55. La question de savoir si un avis sur une question juridique établie au moyen d'une citation d'une disposition d'un accord comprend à juste titre un avis sur des questions connexes explicitement traitées dans une autre disposition de cet accord est une question qui dépendra toujours des relations entre les questions juridiques particulières en cause. Dans ce cas, le groupe spécial estime que les questions juridiques définies par une allégation d'erreur de droit dans l'application de la notion de « branche de production nationale » définie par référence aux articles 802 et 805 de l'ALENA comprennent nécessairement les questions juridiques plus précises traitées dans l'article 803 et dans l'annexe 803.3 de l'ALENA. Le groupe spécial estime par conséquent que l'avis donné par le Mexique relativement à sa demande de consultations du 21 août 1996 et à sa demande de convocation de la Commission du 25 novembre 1996 était un avis suffisant des allégations juridiques du Mexique en vertu de l'article 803 et de l'annexe 803.3 de l'ALENA. Étant donné que le même avis suffisant a été donné dans le cadre des deux communications, il n'est pas nécessaire de décider si, dans les deux cas, un tel avis était nécessaire.

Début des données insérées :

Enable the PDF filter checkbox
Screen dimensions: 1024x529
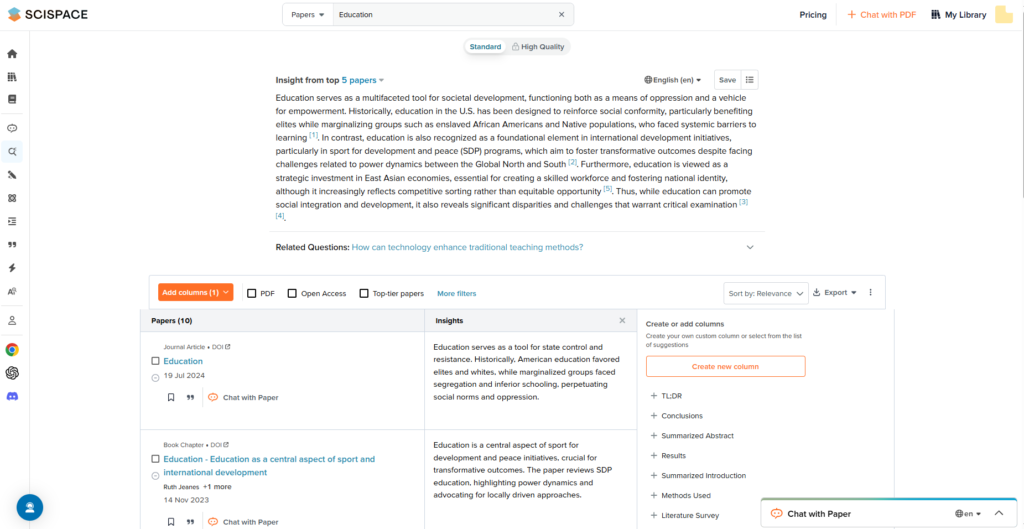[x=252, y=293]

56. Pour conclure, le groupe spécial doit rejeter l'objection préliminaire soumise par les États-Unis relativement à la suffisance de l'avis donné par le Mexique. Par conséquent, le groupe spécial conclut que son mandat l'autorise à examiner les allégations juridiques du Mexique en vertu de l'article 803 et de l'annexe 803.3 de l'ALENA et qu'il n'est pas autrement empêché d'examiner ces allégations juridiques.

3. Exigences du processus : critères d'examen

57. Le groupe spécial a examiné attentivement les autres arguments des parties à propos des critères d'examen que le groupe spécial était tenu d'appliquer, en évaluant différents éléments de la détermination de l'ITC. Le groupe spécial a toutefois réservé son jugement sur ces questions jusqu'à ce qu'il soit possible de déterminer quels points de désaccord devraient en fait être résolus, pour parvenir à une décision dans cette affaire. Comme l’expliquent les paragraphes 67 à 77, l'examen préliminaire du groupe spécial des questions propres à cette affaire a forcé le groupe à conclure que d'autres problèmes, plus fondamentaux, éliminaient la nécessité d'aborder les questions de fait plus détaillées sur lesquelles portaient les arguments liés aux critères d'examen des parties. Par conséquent, le groupe spécial n'a pas rendu de conclusion distincte sur les questions liées aux critères d'examen soulevées par les parties.

Mérites

58. Les dispositions relatives aux mesures d'urgence (sauvegardes) de l'ALENA, énoncées dans les articles 801 à 805, définissent deux procédures de sauvegarde. Une de ces procédures (article 801) correspond à des mesures bilatérales conçues pour le cas où les importations en provenance d'un partenaire de l'ALENA sont la principale source d'importations qui peuvent menacer une branche de production nationale. L'autre (article 802) protège le droit des Parties d’appliquer les sauvegardes de l'OMC sur une base globale. Ce dernier type correspond à l'article de l'ALENA qui autorise les mesures de sauvegarde en jeu dans la présente affaire.

59. Comme on l’a expliqué précédemment, en parvenant à une détermination selon laquelle les importations croissantes de balais en paille de sorgho avaient causé un préjudice grave à une « branche de production nationale » qui produisait un produit « similaire ou directement concurrent », le rapport de l'ITC a défini la « branche de production nationale » américaine touchée comme incluant les fabricants américains de balais en paille de sorgho, mais non les fabricants américains d'autres types de balais 50 . Compte tenu du fait que, durant la période visée par l'enquête, il y a eu un déplacement de la production nationale de balais, qui est passée des balais en paille de sorgho aux balais de matière plastique 51 , cette définition de la branche de production nationale a accru la possibilité de constater un préjudice. Quant à savoir si cette définition était conforme au traité de l'ALENA, il s'agit d'une question centrale dans cette affaire.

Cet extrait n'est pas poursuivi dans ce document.